大手電力の「絶対に負けない戦略」

 これとは対照的に関西電力の拠点である関西エリアは、11月以降も予備率が15%を超える状況が一向に改まっていない。

 12月に入って予備率が急低下しているが、これは本格的な冬の寒気(例年なら1月下旬の水準)が入ってきて、需要が急伸したことが主な理由だ。気温が下がっても関西エリアで供給力は目立って増加しておらず、従って市場投入量も増えていない。

予備率も高止まり
関西エリアの予備率予想の推移

 10月、関電は中部電力とともに過剰な予備力確保が監視委員会から指摘された。それを契機に監視委員会は新ルールを導入した。

 だが、データを見る限り、関電は新ルールの精神をくんでスポット市場に十分な予備力を供出する施策を未だ実施していない可能性が高い。

 加えて、市場関係者の間では「関電は市場への玉出しを増やしていないだけでなく、市場から調達する量を増やしている」とも言われている。供給力の大部分を握っている大手電力にとって、安い価格で市場から調達できる際には、自社電源を止めて市場調達に振り替えるというやり方は、いわば「絶対に負けない戦略」である。

 西日本エリアの価格に大きな影響力を持つのが関電と中部電の2社だ。

 ちなみに、2017年4月以降、予備率が15~20%と高かった中部エリアは、新ルールが適用された11月以降は減っている。中部電は新ルールに従っている模様だ。今回の西日本エリアの価格上昇は関電の入札行動に起因していると見ていいのではないか。

中部電は新ルールを守っている模様
中部エリアの予備率予想の推移

 一部の事業者の振舞いで、市場の価格水準が揺さぶられるような実態をどう考えたらいいのか。市場参加者は目に見えないリスクと戦わざるを得ない状況が続いている。

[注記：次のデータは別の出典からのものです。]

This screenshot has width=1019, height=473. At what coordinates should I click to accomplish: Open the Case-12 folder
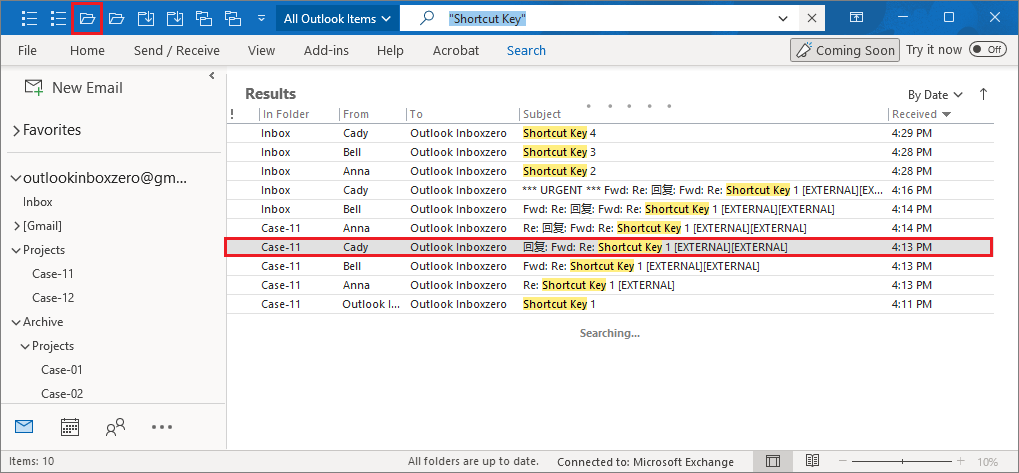click(53, 297)
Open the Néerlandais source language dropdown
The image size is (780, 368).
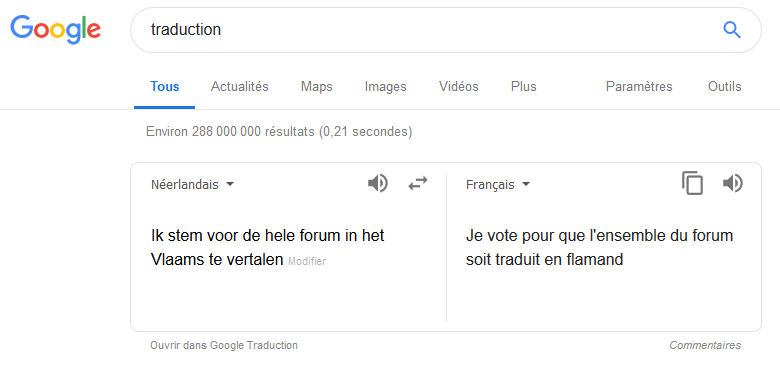pyautogui.click(x=192, y=185)
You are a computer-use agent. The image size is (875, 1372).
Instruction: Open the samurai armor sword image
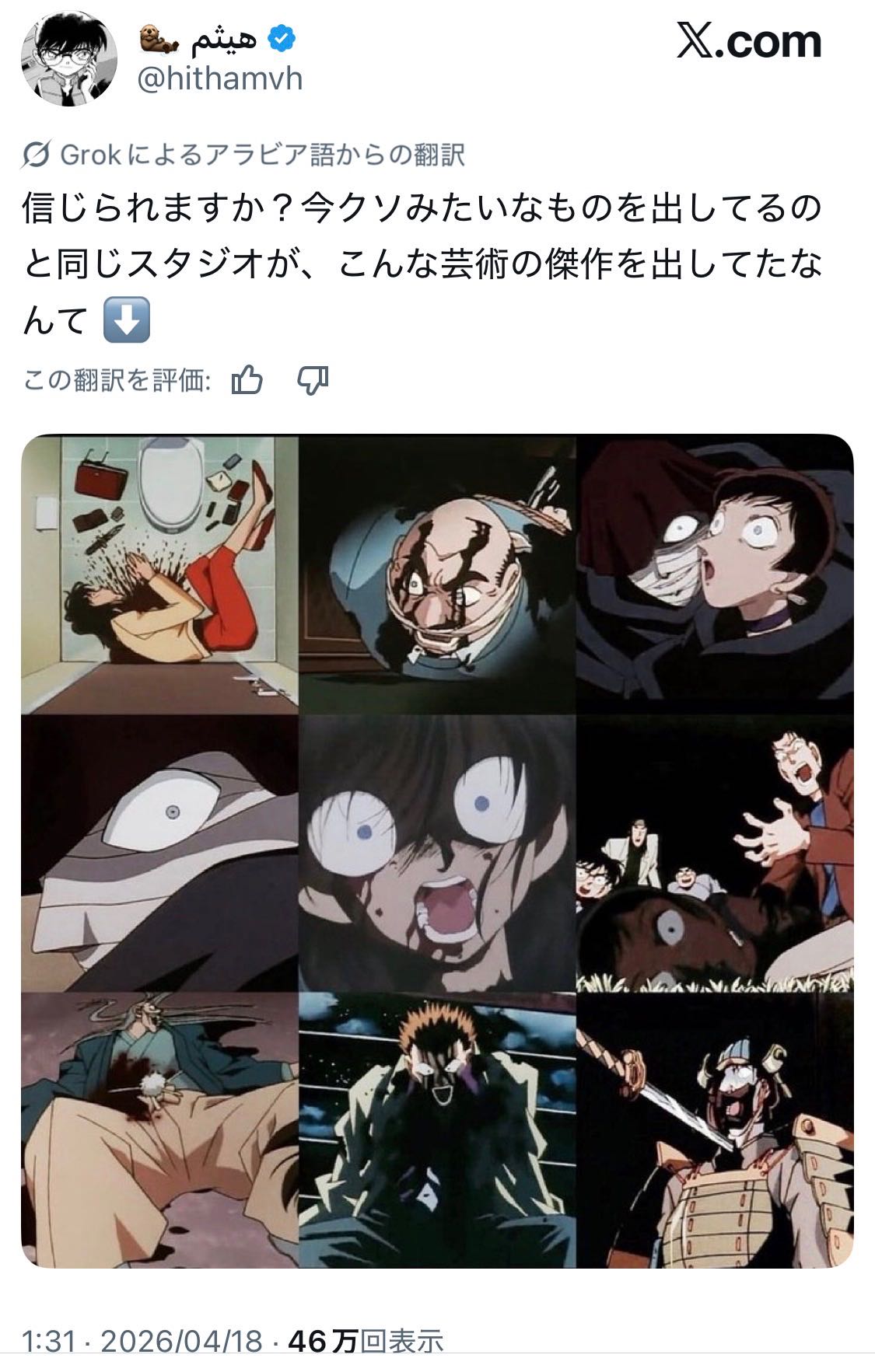[716, 1130]

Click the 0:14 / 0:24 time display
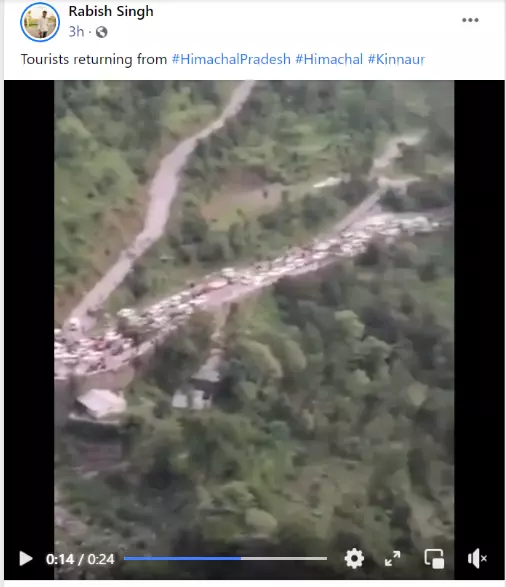click(80, 559)
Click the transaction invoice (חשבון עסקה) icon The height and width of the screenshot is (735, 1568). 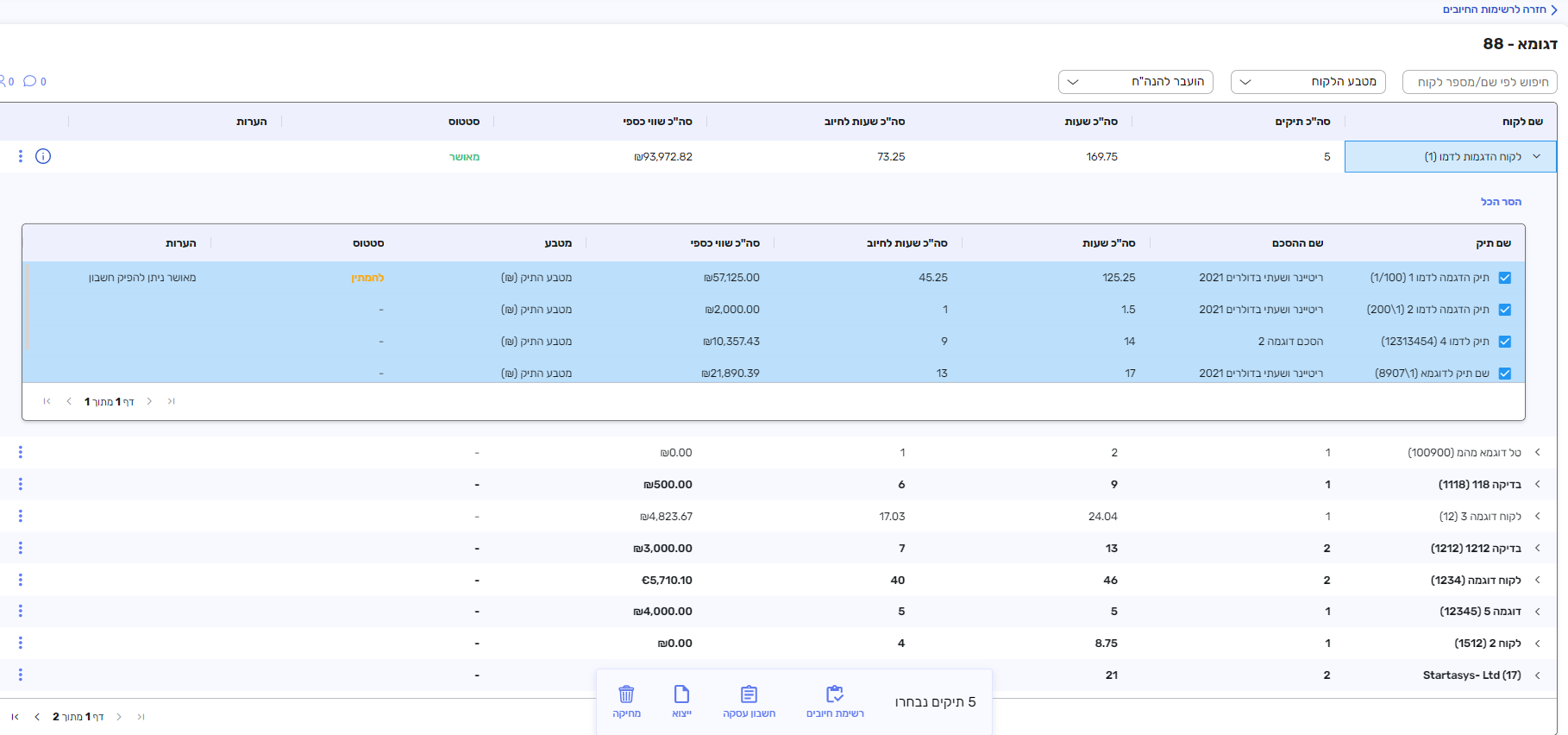[x=749, y=694]
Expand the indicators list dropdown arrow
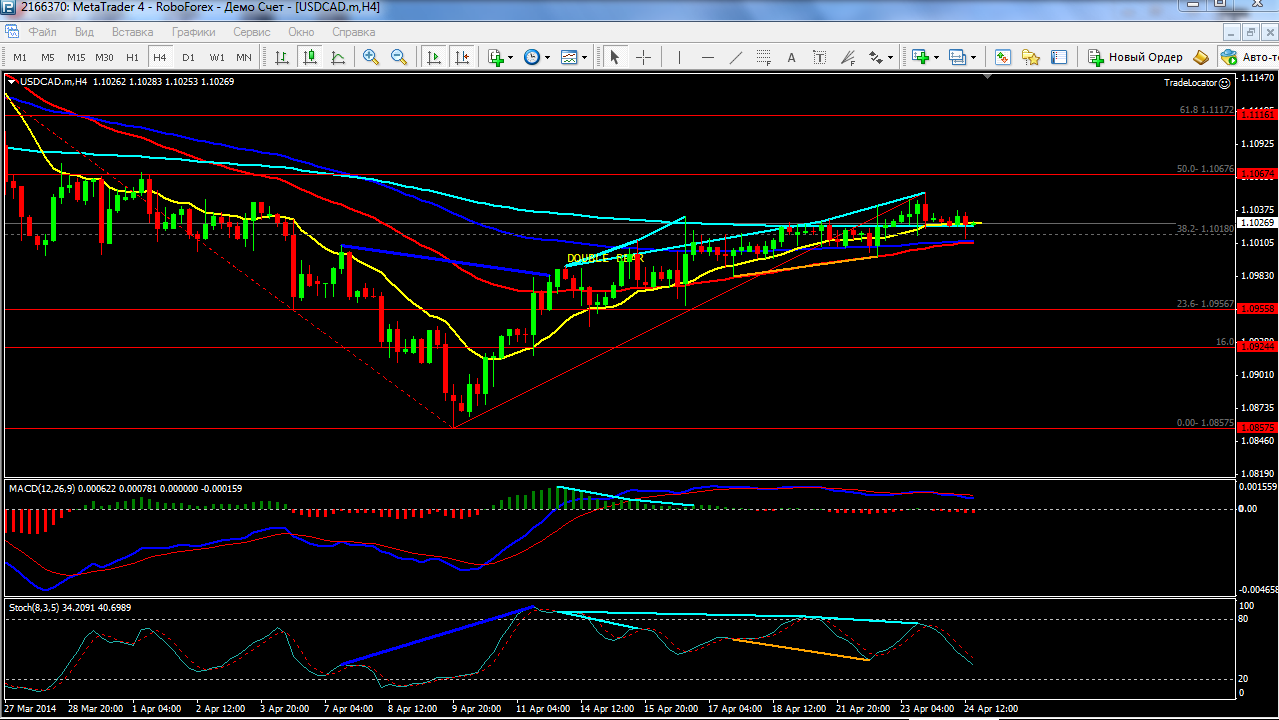1279x720 pixels. pos(510,57)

 これまでも指摘してきた通り、透明度の高い情報公開と厳格な監督行政は、市場活性化や自由化には絶対に必要なことだ。まして、新ルールが導入されたばかりの今は、その真価が問われるタイミングだ。

 いずれにせよ、西日本の電力価格が異常なのは明らかである。監視委員会には急ぎ事態を究明し、早急に対応をとることを求めたい。